Whichever lines of the entries hold the word "search" should be identified and copied.

--------------------------------

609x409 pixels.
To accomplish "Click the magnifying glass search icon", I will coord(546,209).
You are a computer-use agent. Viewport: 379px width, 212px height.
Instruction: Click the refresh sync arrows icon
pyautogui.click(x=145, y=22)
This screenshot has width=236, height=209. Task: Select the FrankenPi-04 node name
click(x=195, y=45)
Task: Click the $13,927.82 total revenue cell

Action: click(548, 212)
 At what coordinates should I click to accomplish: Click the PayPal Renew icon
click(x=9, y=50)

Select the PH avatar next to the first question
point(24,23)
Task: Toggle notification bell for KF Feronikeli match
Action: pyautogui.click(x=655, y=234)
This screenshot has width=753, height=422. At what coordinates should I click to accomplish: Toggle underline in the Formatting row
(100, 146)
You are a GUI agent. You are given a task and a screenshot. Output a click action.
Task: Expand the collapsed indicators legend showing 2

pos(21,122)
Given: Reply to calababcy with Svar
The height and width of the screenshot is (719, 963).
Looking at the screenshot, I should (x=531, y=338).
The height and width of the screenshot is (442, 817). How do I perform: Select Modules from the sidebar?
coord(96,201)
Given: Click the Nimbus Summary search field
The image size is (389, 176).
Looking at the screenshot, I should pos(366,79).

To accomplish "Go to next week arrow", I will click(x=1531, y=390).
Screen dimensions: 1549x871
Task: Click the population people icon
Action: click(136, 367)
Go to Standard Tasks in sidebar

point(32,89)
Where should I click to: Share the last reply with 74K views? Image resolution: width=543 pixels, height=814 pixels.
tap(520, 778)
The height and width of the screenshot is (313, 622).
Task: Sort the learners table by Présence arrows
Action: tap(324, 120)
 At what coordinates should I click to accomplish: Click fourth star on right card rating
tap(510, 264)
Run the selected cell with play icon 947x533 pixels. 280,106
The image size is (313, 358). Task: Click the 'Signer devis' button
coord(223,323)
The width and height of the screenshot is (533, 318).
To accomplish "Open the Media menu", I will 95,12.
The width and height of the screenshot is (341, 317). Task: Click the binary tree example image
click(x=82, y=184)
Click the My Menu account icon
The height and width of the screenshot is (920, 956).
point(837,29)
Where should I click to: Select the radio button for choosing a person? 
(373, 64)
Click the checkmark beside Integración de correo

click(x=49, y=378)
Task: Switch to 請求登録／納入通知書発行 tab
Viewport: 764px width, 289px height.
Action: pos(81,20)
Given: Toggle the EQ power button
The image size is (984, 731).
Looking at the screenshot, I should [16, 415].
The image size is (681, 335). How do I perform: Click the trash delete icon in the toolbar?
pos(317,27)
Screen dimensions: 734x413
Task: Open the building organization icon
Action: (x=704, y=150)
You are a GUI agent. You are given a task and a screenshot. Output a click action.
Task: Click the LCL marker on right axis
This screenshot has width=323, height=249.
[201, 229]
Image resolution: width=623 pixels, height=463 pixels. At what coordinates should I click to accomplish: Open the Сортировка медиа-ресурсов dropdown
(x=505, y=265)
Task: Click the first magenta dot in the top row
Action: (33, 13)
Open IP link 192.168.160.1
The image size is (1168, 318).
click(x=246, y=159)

--------------------------------

■ SOLUTION TO THIS EXERCISE
To accomplish "Click the magnifying glass search icon", I will coord(546,209).
Given: Click the Nimbus Summary search field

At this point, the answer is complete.